Work to complete »
Take from the data every line in which the word "agent" is found.

Data shown »
#####

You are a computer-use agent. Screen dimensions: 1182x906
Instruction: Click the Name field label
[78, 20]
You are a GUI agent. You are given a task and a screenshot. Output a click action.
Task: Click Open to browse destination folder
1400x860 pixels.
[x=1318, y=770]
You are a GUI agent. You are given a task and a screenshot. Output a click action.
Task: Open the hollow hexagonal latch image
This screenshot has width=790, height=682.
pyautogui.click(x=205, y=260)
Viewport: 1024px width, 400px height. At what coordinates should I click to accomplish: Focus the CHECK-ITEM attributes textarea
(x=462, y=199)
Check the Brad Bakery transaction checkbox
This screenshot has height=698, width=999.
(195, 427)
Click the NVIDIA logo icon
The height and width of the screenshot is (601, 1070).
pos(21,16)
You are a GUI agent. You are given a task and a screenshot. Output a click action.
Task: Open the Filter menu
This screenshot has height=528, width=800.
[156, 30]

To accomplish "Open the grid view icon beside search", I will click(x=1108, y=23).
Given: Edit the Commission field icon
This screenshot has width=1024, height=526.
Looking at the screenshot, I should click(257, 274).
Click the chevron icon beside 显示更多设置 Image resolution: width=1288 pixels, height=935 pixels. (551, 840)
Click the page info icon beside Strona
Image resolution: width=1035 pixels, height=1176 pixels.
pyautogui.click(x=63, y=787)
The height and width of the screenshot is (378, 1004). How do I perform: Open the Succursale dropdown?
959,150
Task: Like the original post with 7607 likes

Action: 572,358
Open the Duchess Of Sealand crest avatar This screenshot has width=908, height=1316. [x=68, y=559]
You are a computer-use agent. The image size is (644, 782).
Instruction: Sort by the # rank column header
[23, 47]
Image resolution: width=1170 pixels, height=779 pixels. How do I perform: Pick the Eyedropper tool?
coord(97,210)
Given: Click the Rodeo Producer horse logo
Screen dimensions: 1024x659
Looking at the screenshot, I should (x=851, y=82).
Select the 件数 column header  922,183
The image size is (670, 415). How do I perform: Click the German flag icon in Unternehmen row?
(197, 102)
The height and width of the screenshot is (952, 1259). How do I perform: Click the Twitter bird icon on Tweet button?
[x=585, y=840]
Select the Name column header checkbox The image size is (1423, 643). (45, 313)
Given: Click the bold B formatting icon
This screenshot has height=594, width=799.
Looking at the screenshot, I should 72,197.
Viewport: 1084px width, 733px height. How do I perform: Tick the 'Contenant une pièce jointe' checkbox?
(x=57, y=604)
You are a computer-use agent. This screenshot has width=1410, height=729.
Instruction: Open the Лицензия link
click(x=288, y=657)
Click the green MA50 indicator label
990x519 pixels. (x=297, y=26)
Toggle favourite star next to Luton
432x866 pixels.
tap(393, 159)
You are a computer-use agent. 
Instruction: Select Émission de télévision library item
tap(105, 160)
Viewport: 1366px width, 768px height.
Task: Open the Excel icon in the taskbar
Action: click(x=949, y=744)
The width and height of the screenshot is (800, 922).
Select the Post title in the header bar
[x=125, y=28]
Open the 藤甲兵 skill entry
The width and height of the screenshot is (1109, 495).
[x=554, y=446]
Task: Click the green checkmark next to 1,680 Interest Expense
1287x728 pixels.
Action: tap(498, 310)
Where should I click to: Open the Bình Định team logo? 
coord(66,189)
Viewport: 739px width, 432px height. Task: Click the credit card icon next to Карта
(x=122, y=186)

#####

Written answer »
You are a computer-use agent. Screen dimensions: 1182x906
You are a GUI agent. You are given a task and a screenshot. Output a click action.
You are a GUI agent. You are given a task and a screenshot. Output a click action.
You are a GUI agent. You are given a task and a screenshot. Output a click action.
You are a computer-use agent. The image size is (644, 782).
You are a computer-use agent. This screenshot has width=1410, height=729.
You are a computer-use agent. 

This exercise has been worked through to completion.